Don’t Push Your Luck: The Saga of the Pirate Gasparilla
There’s nothing better than a pirate story, except a pirate story that offers buried treasure worth millions of dollars. Of all the buried treasure stories we’ve covered, this one may be the most authentic, and is certainly the most celebrated. So, pull up a chair, pour yourself a pint of spiced rum (it’s five o’clock somewhere) and travel with us back in time to the mid-eighteenth century when mighty sailing ships ruled the seas and being a pirate was, sometimes, a lucrative career choice.
Around 1756 José Gaspar was born in Spain, by most accounts to a fairly aristocratic family. He was described as being small in stature but large in ambition, which manifested itself early in life when he kidnapped a 12 year old local girl, holding her for a fat ransom. After getting arrested he was given a choice between joining the navy or going to jail. Opting for the navy, he quickly rose, eventually becoming Admiral of the Atlantic Fleet, then a naval attaché at the Court of Charles III in 1782 at just 27. At court he was romantically linked with several women, apparently all at the same time. After publicly jilting the king’s daughter-in-law in favor of another woman, a plot was hatched to frame him for trying to steal the crown jewels. Getting word of his pending arrest, Gaspar commandeered a ship named the Floridablanca, thus launching his career as a pirate.
Florida has a long history of being home to pirates and smugglers and Gaspar, who went by the pirate name Gasparilla, was one of the most successful pirates of all time and certainly the best known. The NFL football team the Tampa Bay Buccaneers and the Gasparilla Pirate Festival are dim echoes of the time when the Florida Gulf Coast was rugged and inhospitable; the perfect place for pirates to hide out between raids. Gasparilla set up his base just north of modern day Fort Myers, near Charlotte Harbor at the mouth of the Peace River. Still today you don’t have to get very far from a road to find yourself in some the most remote and inhospitable territory the Florida swamplands have to offer. If the heat, humidity and mosquitoes don’t get you, alligators, crocodiles (because alligators just aren’t scary enough) and every crawling, biting, stinging thing you can imagine are waiting to finish the job. There’s a reason Gasparilla was able to hide there for so long.

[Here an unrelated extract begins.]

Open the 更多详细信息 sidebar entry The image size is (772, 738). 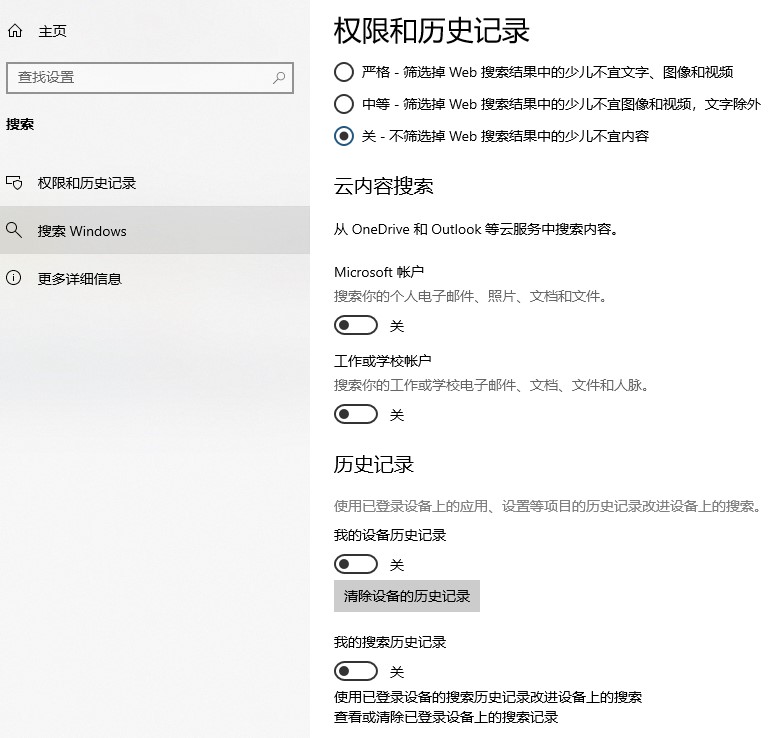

For nearly four decades Gasparilla raided ships of every nationality, by most counts between thirty-seven and forty ships before 1795. Another reason he was able to operate so long is Gasparilla didn’t leave any witnesses to tell the tale. The crew and passengers of captured vessels were killed, except for good looking women that he kept as concubines. Occasionally he would ransom high value women held on Captiva Island, where most locals believe the island’s name was derived.

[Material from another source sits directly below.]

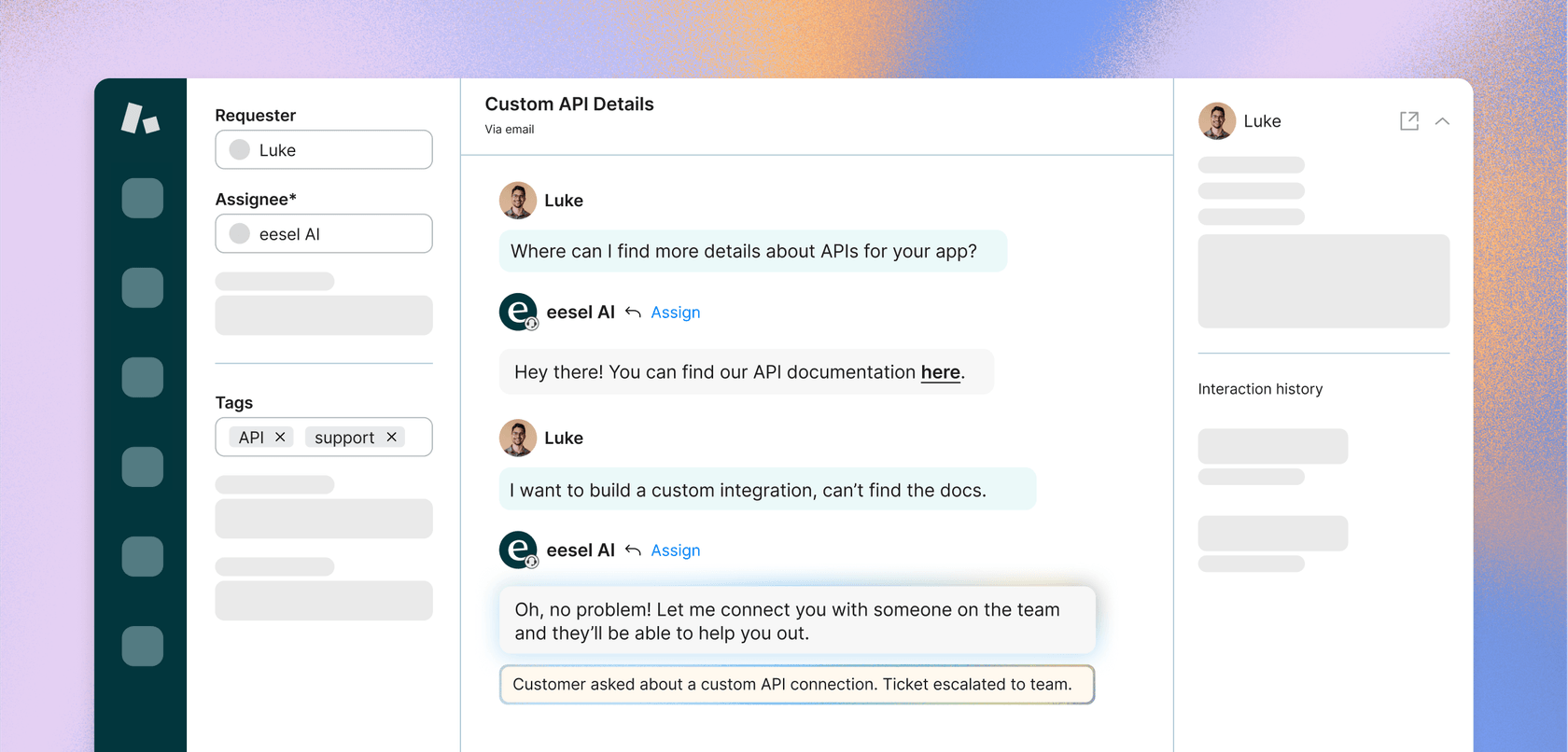The height and width of the screenshot is (752, 1568).
Task: Select the Requester field showing Luke
Action: click(x=324, y=150)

Over the years Gasparilla and his men accumulated a lot of treasure and, like most pirates, buried it in chests in and around modern day Gasparilla Island and Boca Grande. This is where an amazing tale takes an even more bizarre turn. After decades as a pirate Gasparilla decided to retire. That retirement was partially because by the early 1800s the newly formed country of the United States was tired of having pirates operating out of its waters and decided to crack down. Gasparilla was tired anyway, being at a very old age for a pirate, and set about dividing up the treasure and disbanding his crew. And that’s where the story nearly ended.
With the treasure packed up and ready to disperse, Gasparilla spies what he thinks is a slow British merchant ship off the coast of Gasparilla Island. He decides on one last score and heads out after the fat target. When the Floridablanca, now an old ship, gets within cannon range the British ship strikes its colors and drops its facade to reveal that was actually an American man-of-war loaded with cannon, bizarrely named the USS Enterprise. It was a trap and Gasparilla sailed right into it. A fierce battle ensues but the Floridablanca is outgunned and outmatched and after taking numerous hits below the waterline and rigging she starts to sink. Vowing not to be taken alive Gasparilla wraps himself in anchor chain and, still brandishing a cutlass, jumps overboard into the gulf. The crew members who weren’t killed in the fight were later hanged as pirates in New Orleans.
Watching from the shore with boats full of treasure, the crew sees the Floridablanca lose the fight and quickly escape up the Peace River with the treasure to a place called Spanish Homestead. There they used some of the treasure to bribe Spanish Homestead’s owner, the intriguingly named Lady Boggess, to hide them from the Americans. The remaining pirates buried the rest of their treasure somewhere in the narrow, twisting channels of the Peace River and disappeared from history.
Years later $300,000 in gold coins was found near Spanish Homestead, a hint that the legend has at least some element of truth to it. According to accounts that treasure, and much more buried by individual crew members over the years, is still out there on the islands around Port Charlotte. One chest was allegedly buried near Lettuce Lake, an area which is now a state park…that anyone can poke around in… It’s certainly a story to contemplate while sipping your rum and planning your next vacation.